### Extract to read
################
To clear blood clots in the brain, doctors often perform an endovascular procedure, where a surgeon inserts a thin wire through a patient’s main artery, usually in the leg or groin. Guided by a fluoroscope that simultaneously images the blood vessels using X-rays, the surgeon then manually rotates the wire up into the damaged brain vessel.

A catheter can then be threaded up along the wire to deliver drugs or clot-retrieval devices to the affected region.

Soon, a snake may be able to do it without the exhausting manual effort by a surgeon. 

Stroke is a top five cause of death and disability in the U.S. so MIT engineers have developed a magnetically steerable, thread-like robot that can actively glide through narrow, winding pathways, such as the labrynthine vasculature of the brain - and hopefully speed up treatment time. If acute stroke can be treated within the first 90 minutes or so, patients’ survival rates increase significantly.
################
### The data
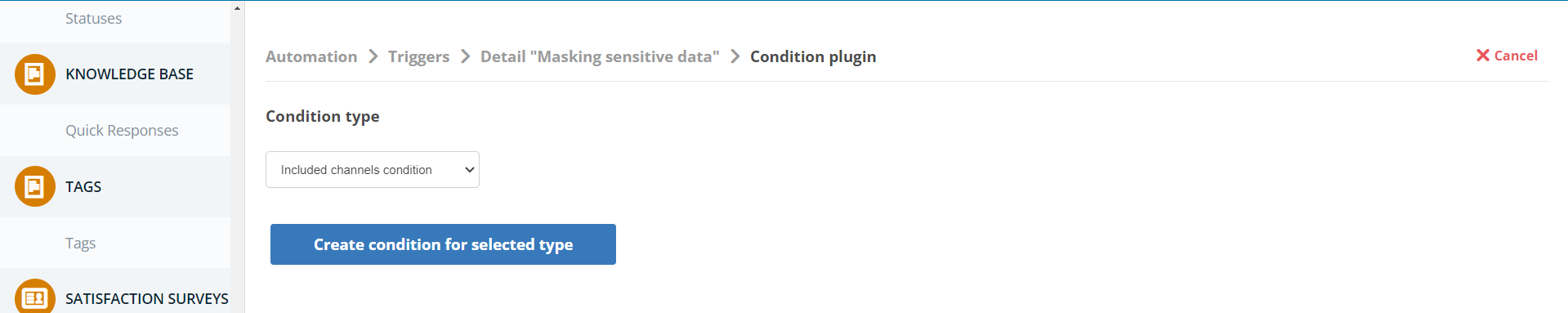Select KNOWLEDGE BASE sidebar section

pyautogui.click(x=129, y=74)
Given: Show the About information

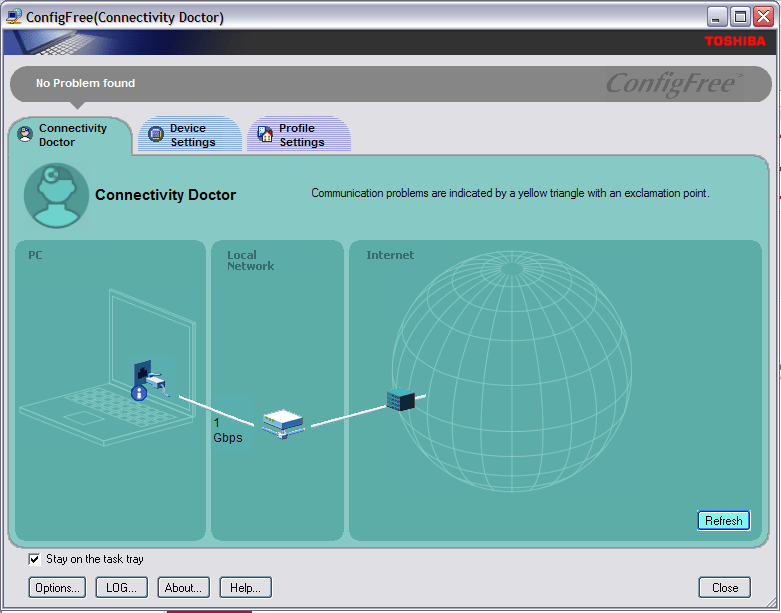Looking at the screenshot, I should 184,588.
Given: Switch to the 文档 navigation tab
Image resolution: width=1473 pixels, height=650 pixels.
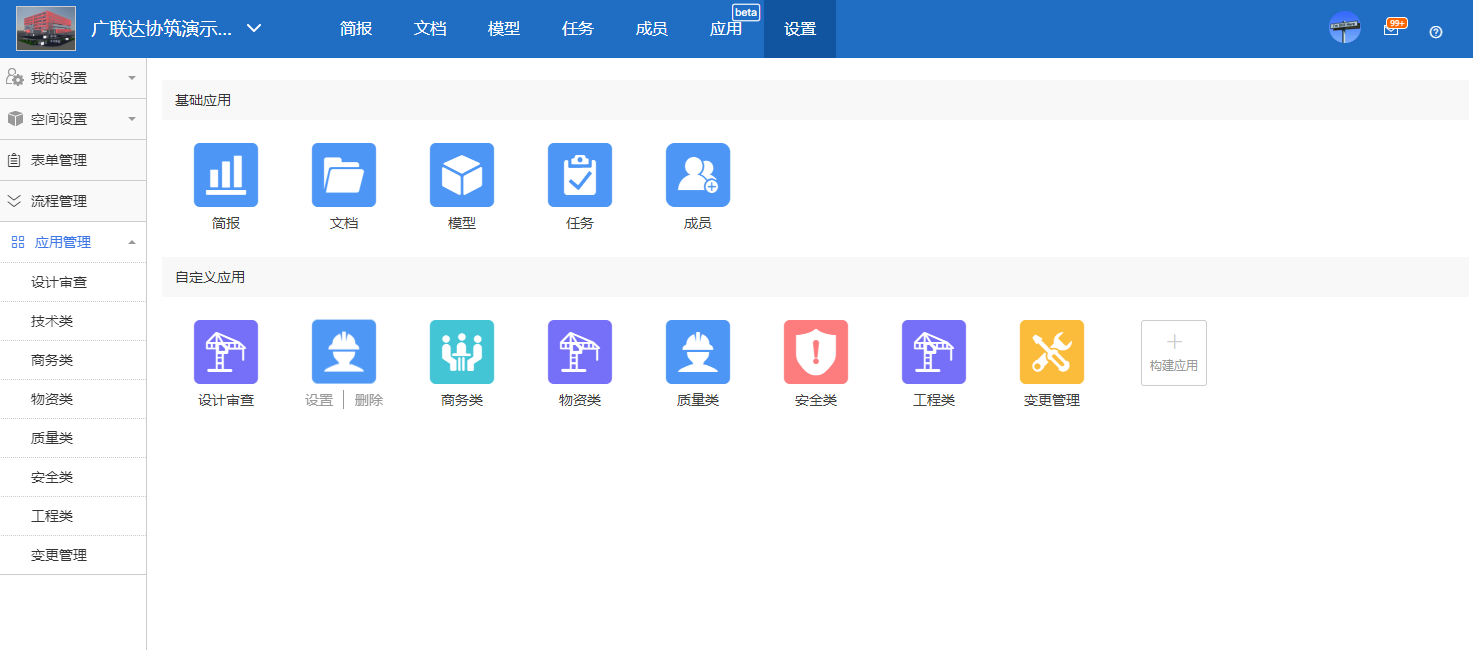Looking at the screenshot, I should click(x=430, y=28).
################
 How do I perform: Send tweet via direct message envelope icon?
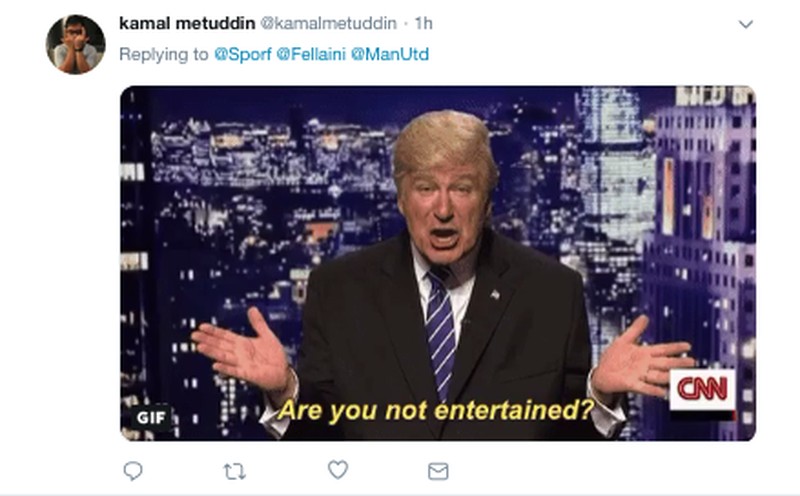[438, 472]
################
### Task instructions
- 1) According to the passage on the stroke-clearing robot, what can a catheter threaded along the wire deliver?
- 2) In the passage on the stroke-clearing robot, write out the part from "Stroke is a" to "rates increase significantly." again, switching "MIT engineers" to "researchers".
- 3) Carry on the passage about the stroke-clearing robot from where it stops.

### Answers to each task
- 1) Drugs or clot-retrieval devices to the affected region.

- 2)
Stroke is a top five cause of death and disability in the U.S. so researchers have developed a magnetically steerable, thread-like robot that can actively glide through narrow, winding pathways, such as the labrynthine vasculature of the brain - and hopefully speed up treatment time. If acute stroke can be treated within the first 90 minutes or so, patients’ survival rates increase significantly.

- 3)
Image courtesy of the researchers

In their paper, the researchers combined their work in hydrogels and in magnetic actuation, to produce a magnetically steerable, hydrogel-coated robotic thread, or guidewire, which they were able to make thin enough to magnetically guide through a life-size silicone replica of the brain’s blood vessels. If that sounds like a snake, it is. But a robotic one.

The core of the robotic thread is made from nickel-titanium alloy, or “nitinol,” a material that is both bendy and springy. Unlike a clothes hanger, which would retain its shape when bent, a nitinol wire would return to its original shape, giving it more flexibility in winding through tight, tortuous vessels. The team coated the wire’s core in a rubbery paste, or ink, which they embedded throughout with magnetic particles.

Finally, they used a chemical process they developed previously, to coat and bond the magnetic covering with hydrogel — a material that does not affect the responsiveness of the underlying magnetic particles and yet provides the wire with a smooth, friction-free, biocompatible surface.



They demonstrated the robotic thread’s precision and activation by using a large magnet, much like the strings of a marionette, to steer the thread through an obstacle course of small rings, reminiscent of a thread working its way through the eye of a needle.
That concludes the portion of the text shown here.